Texto de leitura -
________________

O MPLA, no poder em Angola desde 1975 e apostado em lá ficar por mais umas dezenas de anos, informou hoje que a campanha eleitoral do partido para as próximas eleições será inteiramente conduzida pelo vice-presidente e candidato a Presidente da República, bem como ministro da Defesa, João Lourenço.
Por Orlando Castro
A informação consta de um comunicado do Comité Central do MPLA, indicando que “a condução da acção externa da campanha eleitoral do MPLA vai ser feita sob o comando do vice-presidente do partido”, o também ministro da Defesa que, obviamente, conduzirá com toda a imparcialidade os cargos oficiais que ocupa.
Será difícil saber-se onde, em campanha, termina o ministro da Defesa e começa o dirigente partidário, e vice-versa. Mas, em Angola, isso é completamente irrelevante. Ou não fosse o actual presidente do MPLA, Titular do Poder Executivo e Presidente da República (nunca nominalmente eleito) o mesmo cidadão, José Eduardo dos Santos, há 38 anos.
João Lourenço foi aprovado a 2 de Dezembro como cabeça-de-lista do partido às próximas eleições gerais em Angola previstas para Agosto, mas o anúncio oficial só teve lugar a 3 de Fevereiro, pela voz do presidente do MPLA e chefe de Estado angolano, José Eduardo dos Santos, que por sua vez não integra (calcula-se) qualquer lista candidata.
“O MPLA tem as condições criadas para continuar a mobilizar o povo angolano, de Cabinda ao Cunene, e para participar e assegurar a sua vitória convincente nesse pleito eleitoral e continuará a fazer tudo o que estiver ao seu alcance para prosseguir com os esforços para a melhoria da situação económica e social do país”, afirma o partido, no mesmo comunicado.

________________

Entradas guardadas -
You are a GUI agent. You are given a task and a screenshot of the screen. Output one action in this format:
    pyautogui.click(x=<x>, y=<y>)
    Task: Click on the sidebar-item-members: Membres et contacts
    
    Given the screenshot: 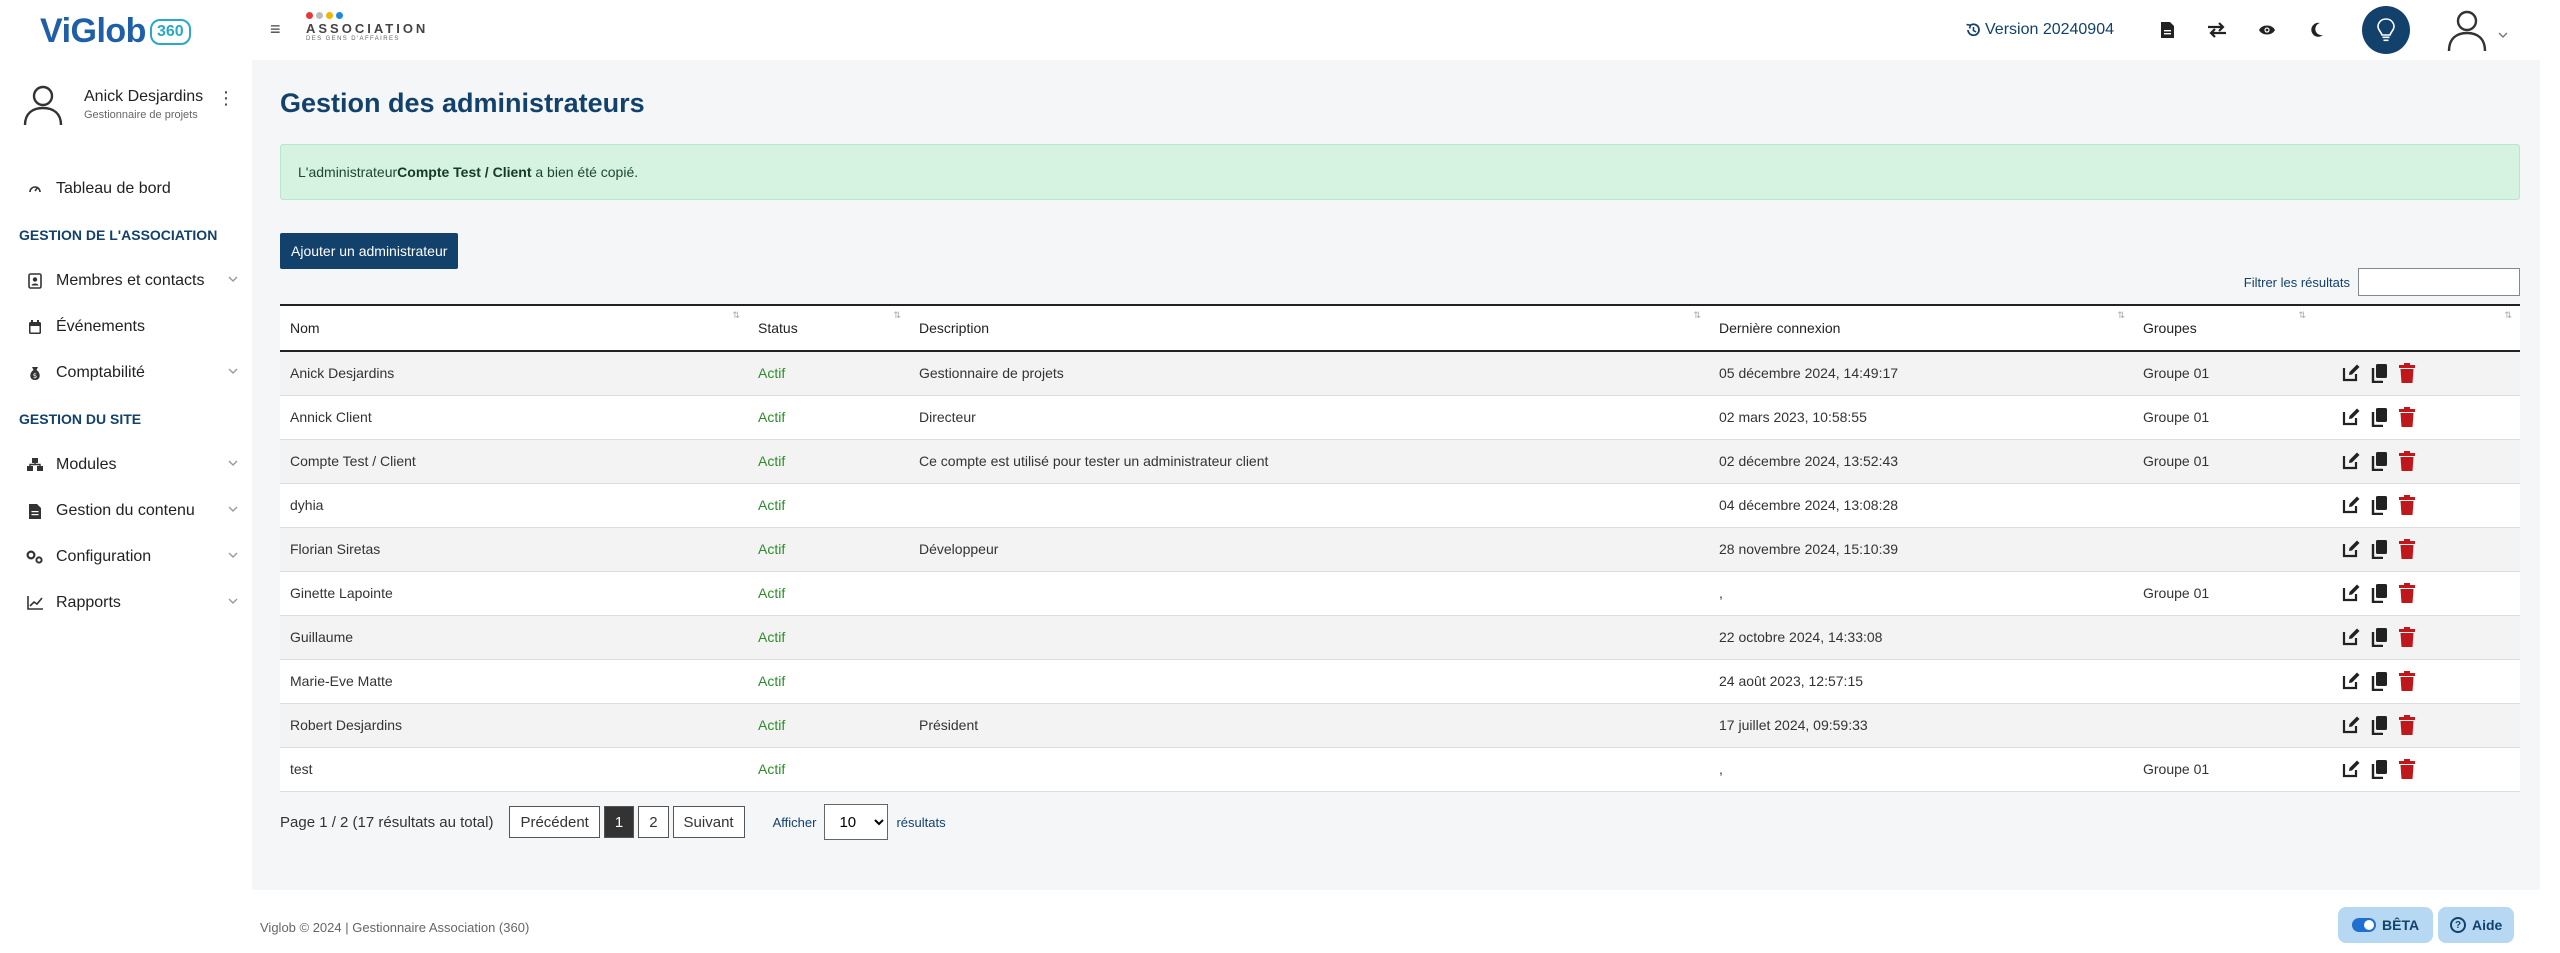 What is the action you would take?
    pyautogui.click(x=126, y=281)
     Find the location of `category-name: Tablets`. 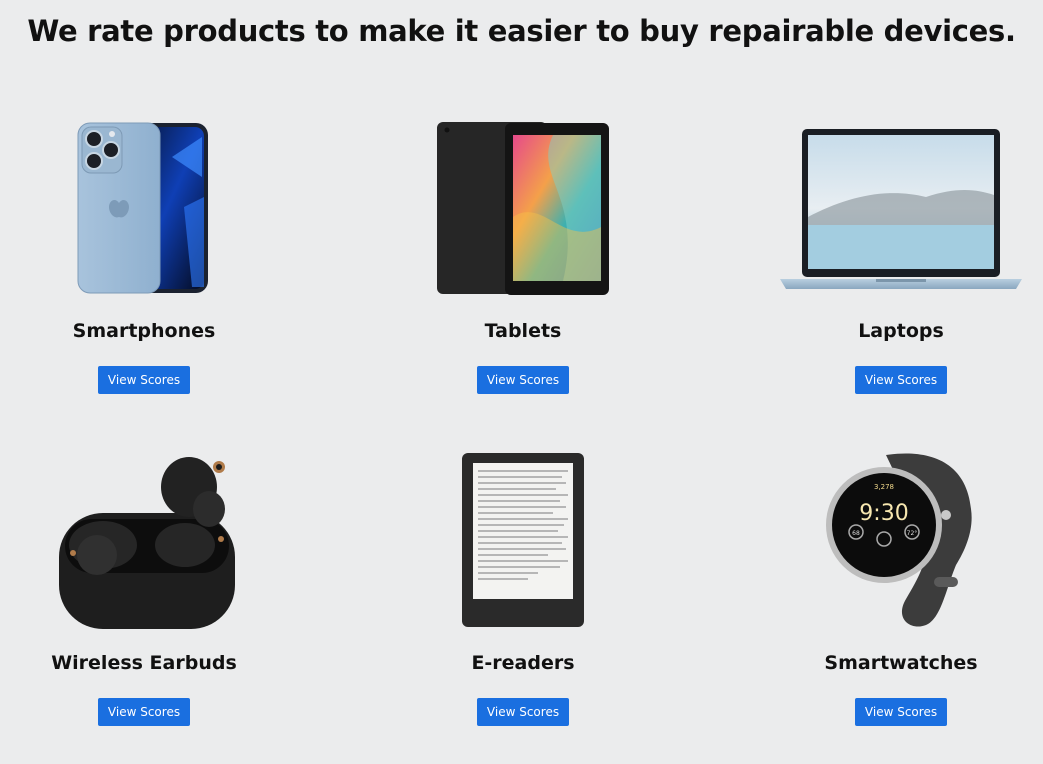

category-name: Tablets is located at coordinates (523, 331).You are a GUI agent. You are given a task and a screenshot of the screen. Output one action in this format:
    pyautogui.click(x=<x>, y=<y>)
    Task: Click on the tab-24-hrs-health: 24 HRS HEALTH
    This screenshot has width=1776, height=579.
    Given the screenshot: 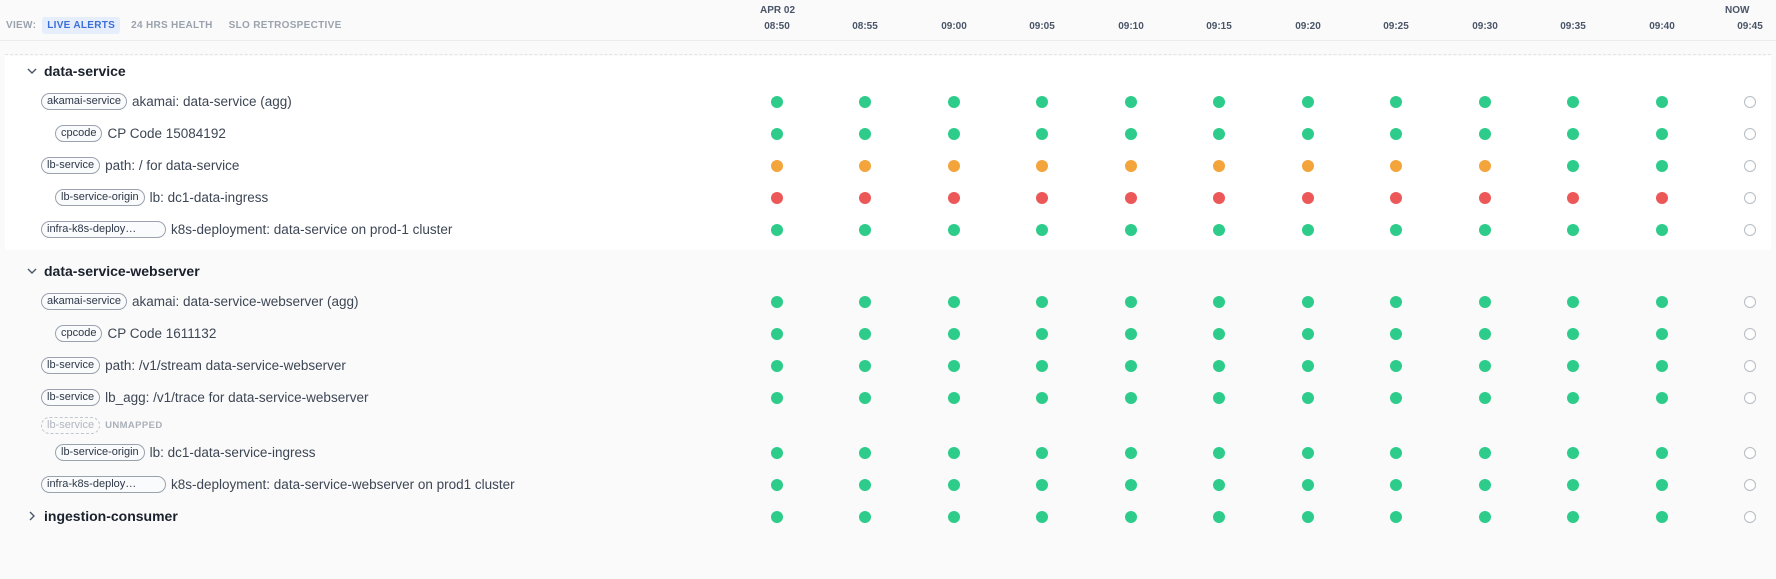 What is the action you would take?
    pyautogui.click(x=172, y=26)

________________

A sua tarefa -
Reproduza na íntegra e sem qualquer alteração o texto de leitura apresentado acima, sobre a campanha eleitoral do MPLA.

Exercício concluído -
O MPLA, no poder em Angola desde 1975 e apostado em lá ficar por mais umas dezenas de anos, informou hoje que a campanha eleitoral do partido para as próximas eleições será inteiramente conduzida pelo vice-presidente e candidato a Presidente da República, bem como ministro da Defesa, João Lourenço.
Por Orlando Castro
A informação consta de um comunicado do Comité Central do MPLA, indicando que “a condução da acção externa da campanha eleitoral do MPLA vai ser feita sob o comando do vice-presidente do partido”, o também ministro da Defesa que, obviamente, conduzirá com toda a imparcialidade os cargos oficiais que ocupa.
Será difícil saber-se onde, em campanha, termina o ministro da Defesa e começa o dirigente partidário, e vice-versa. Mas, em Angola, isso é completamente irrelevante. Ou não fosse o actual presidente do MPLA, Titular do Poder Executivo e Presidente da República (nunca nominalmente eleito) o mesmo cidadão, José Eduardo dos Santos, há 38 anos.
João Lourenço foi aprovado a 2 de Dezembro como cabeça-de-lista do partido às próximas eleições gerais em Angola previstas para Agosto, mas o anúncio oficial só teve lugar a 3 de Fevereiro, pela voz do presidente do MPLA e chefe de Estado angolano, José Eduardo dos Santos, que por sua vez não integra (calcula-se) qualquer lista candidata.
“O MPLA tem as condições criadas para continuar a mobilizar o povo angolano, de Cabinda ao Cunene, e para participar e assegurar a sua vitória convincente nesse pleito eleitoral e continuará a fazer tudo o que estiver ao seu alcance para prosseguir com os esforços para a melhoria da situação económica e social do país”, afirma o partido, no mesmo comunicado.